[DATA TO USE]:
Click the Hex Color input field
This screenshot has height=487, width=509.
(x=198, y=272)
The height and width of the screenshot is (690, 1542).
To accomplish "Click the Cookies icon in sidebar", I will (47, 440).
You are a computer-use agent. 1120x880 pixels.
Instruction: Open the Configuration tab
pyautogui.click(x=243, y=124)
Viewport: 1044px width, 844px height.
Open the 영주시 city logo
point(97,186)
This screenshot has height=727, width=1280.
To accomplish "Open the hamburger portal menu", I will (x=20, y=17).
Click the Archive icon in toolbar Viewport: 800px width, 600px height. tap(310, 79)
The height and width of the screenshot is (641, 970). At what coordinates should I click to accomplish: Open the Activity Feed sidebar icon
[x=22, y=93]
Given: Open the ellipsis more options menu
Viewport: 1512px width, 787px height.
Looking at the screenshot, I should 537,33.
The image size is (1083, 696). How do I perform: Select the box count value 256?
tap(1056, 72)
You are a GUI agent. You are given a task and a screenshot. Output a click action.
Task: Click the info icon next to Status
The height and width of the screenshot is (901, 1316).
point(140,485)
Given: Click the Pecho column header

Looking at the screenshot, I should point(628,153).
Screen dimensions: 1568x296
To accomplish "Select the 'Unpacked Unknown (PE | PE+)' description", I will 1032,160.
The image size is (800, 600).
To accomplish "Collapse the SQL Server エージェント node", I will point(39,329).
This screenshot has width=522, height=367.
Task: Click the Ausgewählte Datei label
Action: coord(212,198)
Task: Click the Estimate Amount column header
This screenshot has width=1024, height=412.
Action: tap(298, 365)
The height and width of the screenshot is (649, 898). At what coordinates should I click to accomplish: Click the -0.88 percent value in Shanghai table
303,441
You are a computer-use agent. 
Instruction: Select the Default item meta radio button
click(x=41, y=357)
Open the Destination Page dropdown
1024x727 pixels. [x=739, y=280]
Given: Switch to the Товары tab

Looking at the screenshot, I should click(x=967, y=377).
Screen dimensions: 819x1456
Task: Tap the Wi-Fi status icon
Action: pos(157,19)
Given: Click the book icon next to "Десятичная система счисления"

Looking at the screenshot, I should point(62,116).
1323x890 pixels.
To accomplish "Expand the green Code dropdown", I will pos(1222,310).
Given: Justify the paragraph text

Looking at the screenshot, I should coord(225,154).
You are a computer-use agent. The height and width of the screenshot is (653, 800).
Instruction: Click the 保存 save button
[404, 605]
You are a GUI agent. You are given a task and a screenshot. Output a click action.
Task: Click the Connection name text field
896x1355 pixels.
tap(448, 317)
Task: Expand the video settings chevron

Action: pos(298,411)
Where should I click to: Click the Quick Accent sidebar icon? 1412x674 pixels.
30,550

[WORK TO COMPLETE]: This task calls for every entry above to be transcribed exactly.

[OUTPUT FOR THIS EXERCISE]:
Click the Hex Color input field
This screenshot has height=487, width=509.
(x=198, y=272)
The height and width of the screenshot is (690, 1542).
To accomplish "Click the Cookies icon in sidebar", I will (47, 440).
You are a computer-use agent. 1120x880 pixels.
Instruction: Open the Configuration tab
pyautogui.click(x=243, y=124)
Viewport: 1044px width, 844px height.
Open the 영주시 city logo
point(97,186)
This screenshot has height=727, width=1280.
To accomplish "Open the hamburger portal menu", I will (x=20, y=17).
Click the Archive icon in toolbar Viewport: 800px width, 600px height. tap(310, 79)
The height and width of the screenshot is (641, 970). At what coordinates should I click to accomplish: Open the Activity Feed sidebar icon
[x=22, y=93]
Given: Open the ellipsis more options menu
Viewport: 1512px width, 787px height.
Looking at the screenshot, I should 537,33.
The image size is (1083, 696). How do I perform: Select the box count value 256?
tap(1056, 72)
You are a GUI agent. You are given a task and a screenshot. Output a click action.
Task: Click the info icon next to Status
The height and width of the screenshot is (901, 1316).
point(140,485)
Given: Click the Pecho column header

Looking at the screenshot, I should point(628,153).
Screen dimensions: 1568x296
To accomplish "Select the 'Unpacked Unknown (PE | PE+)' description", I will 1032,160.
The image size is (800, 600).
To accomplish "Collapse the SQL Server エージェント node", I will point(39,329).
This screenshot has width=522, height=367.
Task: Click the Ausgewählte Datei label
Action: coord(212,198)
Task: Click the Estimate Amount column header
This screenshot has width=1024, height=412.
Action: tap(298, 365)
The height and width of the screenshot is (649, 898). At what coordinates should I click to accomplish: Click the -0.88 percent value in Shanghai table
303,441
You are a computer-use agent. 
Instruction: Select the Default item meta radio button
click(x=41, y=357)
Open the Destination Page dropdown
1024x727 pixels. [x=739, y=280]
Given: Switch to the Товары tab

Looking at the screenshot, I should click(x=967, y=377).
Screen dimensions: 819x1456
Task: Tap the Wi-Fi status icon
Action: pos(157,19)
Given: Click the book icon next to "Десятичная система счисления"

Looking at the screenshot, I should point(62,116).
1323x890 pixels.
To accomplish "Expand the green Code dropdown", I will pos(1222,310).
Given: Justify the paragraph text

Looking at the screenshot, I should coord(225,154).
You are a computer-use agent. The height and width of the screenshot is (653, 800).
Instruction: Click the 保存 save button
[404, 605]
You are a GUI agent. You are given a task and a screenshot. Output a click action.
Task: Click the Connection name text field
896x1355 pixels.
tap(448, 317)
Task: Expand the video settings chevron

Action: pos(298,411)
Where should I click to: Click the Quick Accent sidebar icon? 1412x674 pixels.
30,550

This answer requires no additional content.